Over the years, many fringe groups in India have resorted to extra-legal (read violent) methods of censoring books, plays and films, and Raj Thackrey is threatening the same again. If the police took immediate action and jailed goons who tear down posters and ransack premises, and courts handed out three-four years in prison on charges of intentional destruction of property, trespassing etc, mob violence might probably all but disappear. What would not disappear, however, is censorship of the legal kind – the once practiced by government. And particularly the one resorted to by the Central Board of Film Certification.
The original Indian constitution stated that Indians had the right to freedom of speech and expression subject to article 19(2) –
Nothing in sub-clause (a) of clause (1) shall effect the operation of any existing law insofar as it relates to, or prevents the state from making any law relating to, libel, slander, defamation, contempt of court or any matter which offends the decency or morality or which undermines the security of, or tends to overthrow, the state.
A limited right corrupted by the use of undefinable words like “decency” and “morality”, but a right, nonetheless. But Nehru’s socialist government stripped us of all our rights by amending the constitution twice and introducing the concept of “reasonable restrictions”. So, if Indians cannot open their mouth without asking permission from the government, how can they make films or write books without fearing that Big Brother is always watching?

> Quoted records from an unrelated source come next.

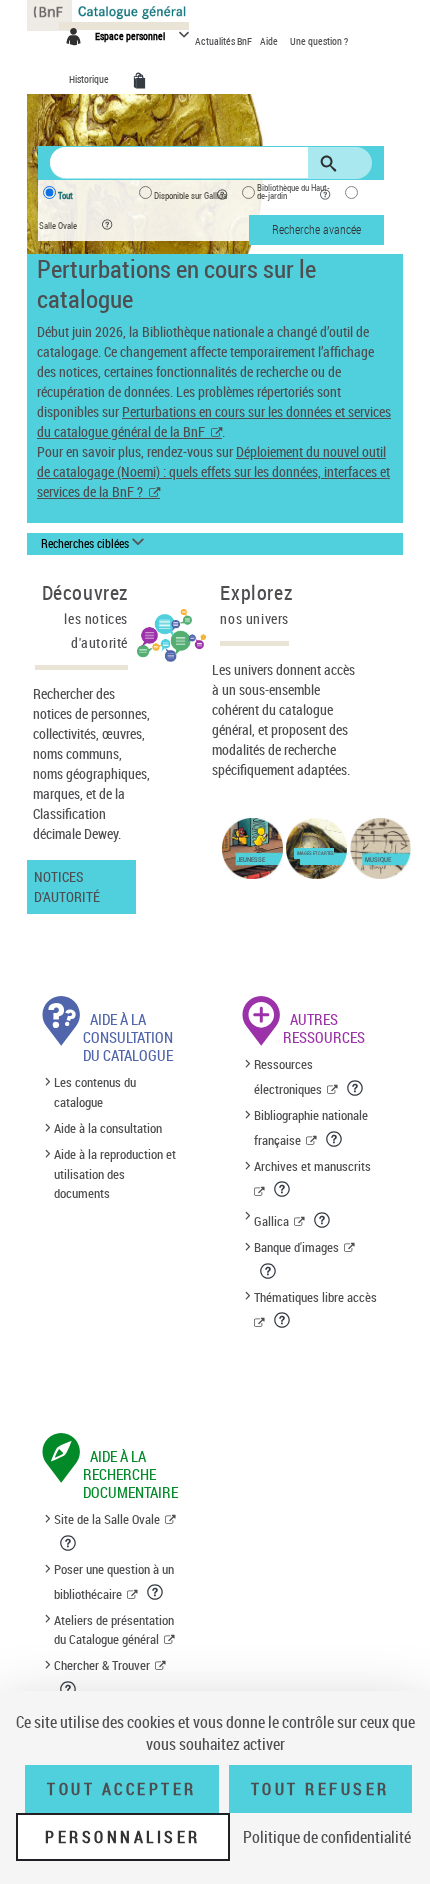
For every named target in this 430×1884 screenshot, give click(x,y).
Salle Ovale (58, 226)
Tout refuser (320, 1789)
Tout (65, 196)
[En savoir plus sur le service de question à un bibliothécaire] (156, 1592)
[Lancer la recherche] (332, 164)
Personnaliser (123, 1837)
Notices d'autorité (67, 886)
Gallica (271, 1221)
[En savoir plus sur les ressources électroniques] (356, 1088)
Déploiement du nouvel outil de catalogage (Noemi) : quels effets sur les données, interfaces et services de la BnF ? (213, 471)
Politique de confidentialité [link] (327, 1837)
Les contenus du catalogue (95, 1092)
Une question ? (319, 41)
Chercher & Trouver (102, 1665)
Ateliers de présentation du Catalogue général (114, 1630)
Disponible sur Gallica (190, 196)
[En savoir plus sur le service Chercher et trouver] (69, 1689)
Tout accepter (122, 1789)
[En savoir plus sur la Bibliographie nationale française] (335, 1139)
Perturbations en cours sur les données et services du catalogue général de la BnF (214, 421)
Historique (90, 79)
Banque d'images (296, 1247)
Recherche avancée (316, 229)
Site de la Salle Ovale (107, 1519)
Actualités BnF (224, 41)
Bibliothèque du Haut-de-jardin (293, 192)
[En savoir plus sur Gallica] (323, 1220)
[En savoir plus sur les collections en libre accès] (283, 1320)
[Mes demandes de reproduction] (143, 81)
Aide (270, 41)
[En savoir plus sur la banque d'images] (269, 1271)
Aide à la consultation (108, 1128)
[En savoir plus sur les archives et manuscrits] (283, 1189)
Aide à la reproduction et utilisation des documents (115, 1174)
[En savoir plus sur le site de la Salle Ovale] (69, 1543)
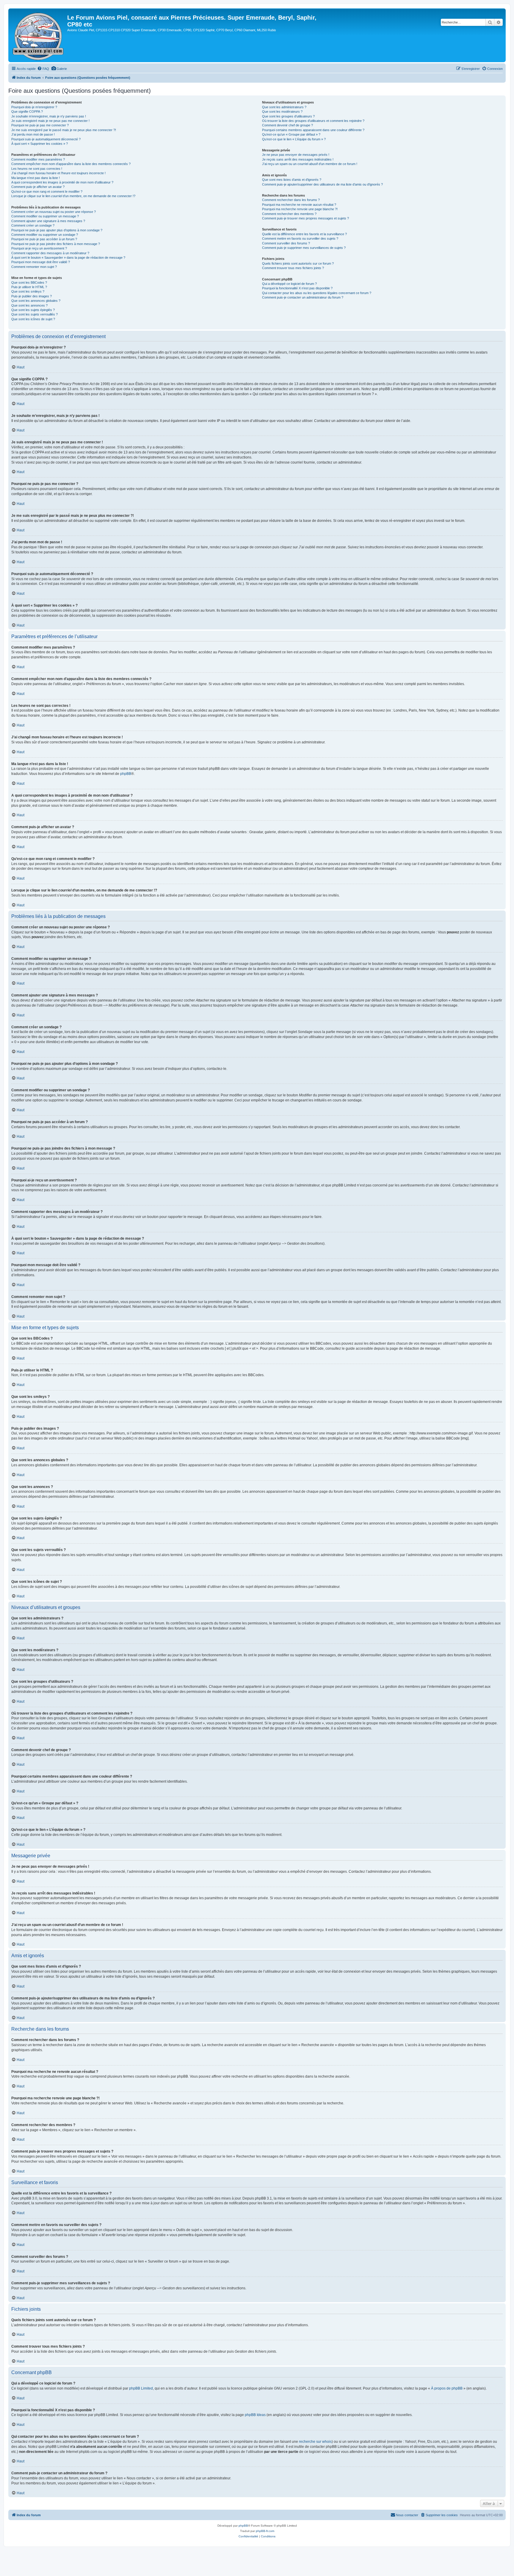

In 2002, Someswar Bhowmik wrote a brilliant article on how the crooked idea of film censorship was thought up and given legal armor. And it is scary how courts have consistently failed to protect the citizens from the whims of government and parliament. Filmmakers like Shyam Benegal and Govind Nihalani don’t like the idea of their cinematic liberties being curtailed. But Anurag Kashyap is probably one of CBFC’s worst victims since his film Paanch has not been granted certification. One excuse the CBFC gives – there are no positive characters in the film. So what, one might ask. But the constitution says “reasonable restrictions” can be placed on freedom of expression, and reasonable equals arbitrary. It was India’s Supreme Court, however, that dealt the death blow to freedom of expression when it said – “censorship by prior restraint is, therefore, not only desirable but also necessary.”.
Government sanctioned censorship is not a virtuous act but a brutal murder of the very idea of freedom.